Pesquisa sugere que, se vamos comer alimentos doces, o café da manhã é a melhor hora para fazer isso – Direito de imagem: GETTY IMAGES
Uma revisão de 54 estudos descobriu que ainda não há consenso sobre qual tipo de café da manhã é mais saudável e conclui que isso não importa tanto quanto simplesmente comer alguma coisa.
Conselho final
Embora não haja provas conclusivas sobre exatamente o que devemos comer e quando, o consenso é ouvir nosso próprio corpo e comer quando estamos com fome.
“O café da manhã é mais importante para as pessoas que estão com fome quando acordam”, diz Johnstone.

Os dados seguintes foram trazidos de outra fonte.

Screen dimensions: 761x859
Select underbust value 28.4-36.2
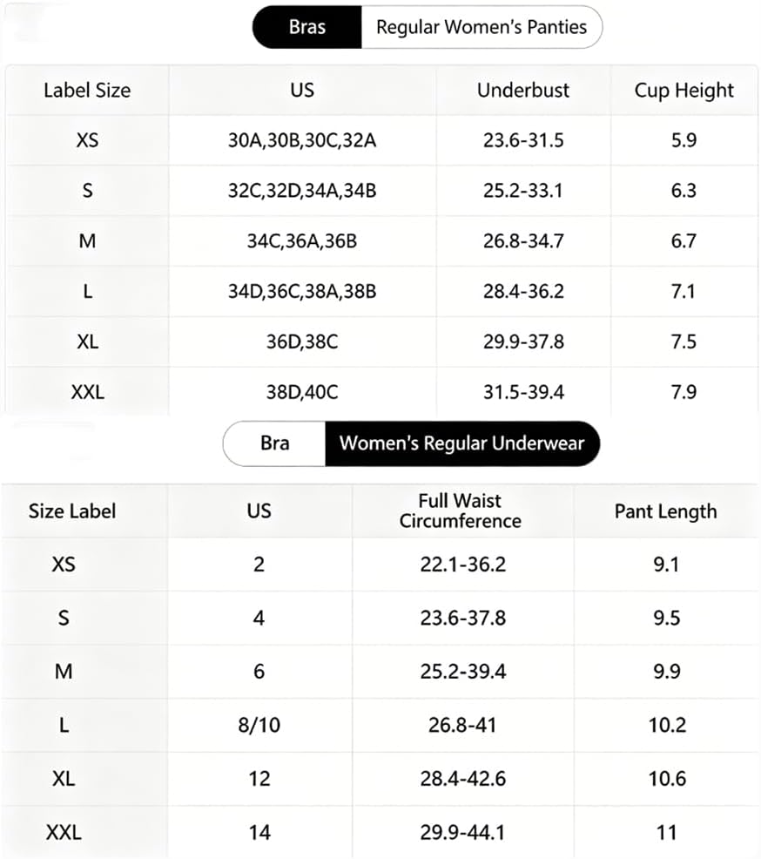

Por exemplo, pesquisas mostram que pessoas com pré-diabetes e diabetes podem achar que têm melhor concentração após um café da manhã com baixo índice glicêmico, como mingau, que é decomposto mais lentamente e provoca um aumento mais gradual nos níveis de açúcar no sangue.
Café da manhã com baixo índice glicêmico, como mingau (ou fufu ganense, feito de banana e mandioca) pode ser melhor para aqueles com diabetes – Direito de imagem: GETTY IMAGES
Cada corpo começa o dia de forma diferente – e essas diferenças individuais, particularmente na função da glicose, precisam ser pesquisadas mais de perto, diz Spitznagel.
Ao final, o segredo talvez seja não enfatizar demais uma única refeição, mas sim perceber como comemos o dia todo.
“Um café da manhã balanceado é realmente útil, mas fazer refeições regulares durante o dia é o mais importante para manter o açúcar no sangue estável, o que ajuda a controlar o peso e os níveis de fome”, diz Elder.
“O café da manhã não é a única refeição em que deveríamos estar prestando atenção”, completa.